わかるよ、こんな美少女が近くにいたら、そりゃもう、股間にテントくらい張っちゃうよね。
自分ではわからないけど、たぶん俺からは美少女特有のいい匂いなんかもしちゃってるはずだし。
「和也さあ、ちゃんと自分で処理しとかなきゃ。午後に俺……私が来るって、わかってたっしょ? きちんと先にすっきりしとけよ。女と会う前の、童貞のたしなみだぞ? ……ふふっ、うはは! やめろその顔、笑わせんな! はははっ!」
あまりにも情けない、しょんぼりした和也の顔に、笑いも止まらないし、なんだかゾクゾクしてきてしまう。

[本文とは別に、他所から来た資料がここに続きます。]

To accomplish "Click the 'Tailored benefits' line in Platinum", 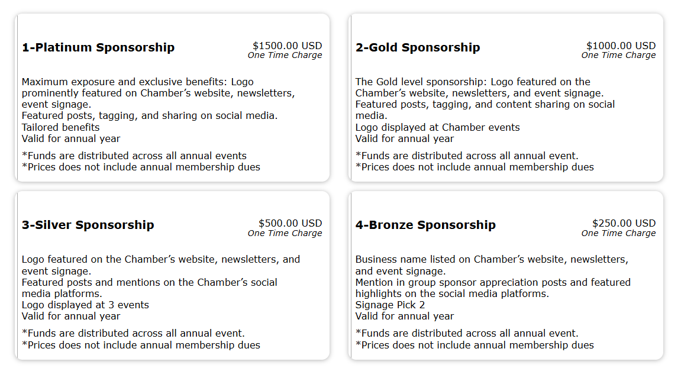I will [61, 127].
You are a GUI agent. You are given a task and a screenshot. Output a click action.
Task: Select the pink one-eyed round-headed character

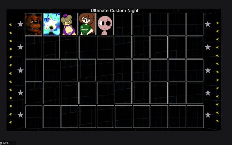tap(105, 24)
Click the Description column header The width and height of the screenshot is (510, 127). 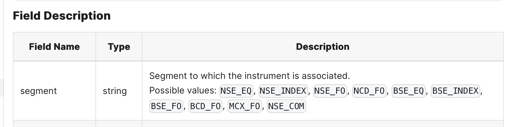tap(322, 46)
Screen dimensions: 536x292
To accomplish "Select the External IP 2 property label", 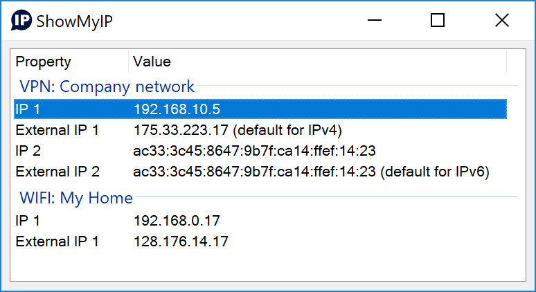I will 57,172.
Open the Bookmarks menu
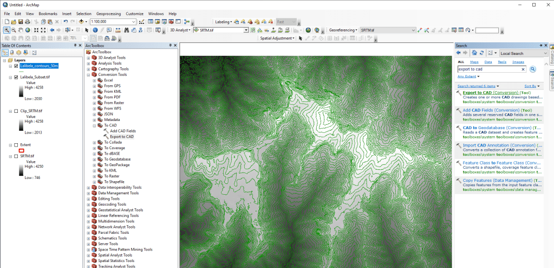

和也は悔しそうに顔をかくし、憎々しいうめき声をあげはじめた。
「あのなあ、オレは怪我してんだぞ? 利き腕の骨なんかバッキバキだし」
なんとなく、すでに発言の意図が理解できてしまって、もう笑いがこらえられない。
「……出来ねえんだよ、したくったって。溜まってんだよ! くそ、笑うなってマジでさあ!」
そんなん、笑うしかないじゃん!
どうにもその和也の情けない表情がたまらなくツボにはまって、俺はベッドの上で足をバタバタさせてしまう。
哀れすぎて笑いが止まらない。笑いすぎて涙が出るわ。
でもそうよな。そりゃ確かに、利き腕がダメだと大変だろうさ。
理解できますよ。この俺はただの女じゃありませんから。
「悪い悪い。……ふふっ! でもほら、左手は自由なんだろ? この部屋は個室なんだし、時間かければ余裕っしょ。利き手じゃないほうが、普段と感覚が違って楽しめるらしいし?」
「下品すぎるわ紬……。ていうか、そんな単純な話じゃないんだよ……」
ニヤニヤが止まらない俺とは対称的に、和也はため息をつきながら頭をかかえる。
ああもう、ほんとからかいがいのあるリアクションで。
「……ほら、オレは今、自分じゃ自由にこのベッドから出られないわけよ。もしほら、そういうことをしたとしてだ。ゴミはどうすりゃいいんだよ」
おいおいまじか、ゴミって。これまたとんでもない下ネタの連続だ。
つまりあれか、使用済みティッシュの話をしてるのかこいつは。
この美少女に向かって。正気を疑うレベルの暴挙だぞ?
「入院して何日目だったかな……朝にゴミ箱掃除しに来た看護士さんの、あの無表情がな。もう二度とオレは、あんな思いはしたくねえ。たとえ寝ている間にパンツが汚れたとしても、絶対にやらねえよ」
元男としては、ありありと想像できるその光景に、またちょっと吹き出してしまった。
今の俺はもう同じ問題に苦しむことはないけれど、確かにそれはトラウマになりそうだ。
「あー……すまん。ふふっ、まじでそれは、深刻だよなあ」
男の気持ちが理解できる系の美少女である俺は、こんなクソみたいな話でも、なんだかんだ和也のことがかわいそうになってきてしまう。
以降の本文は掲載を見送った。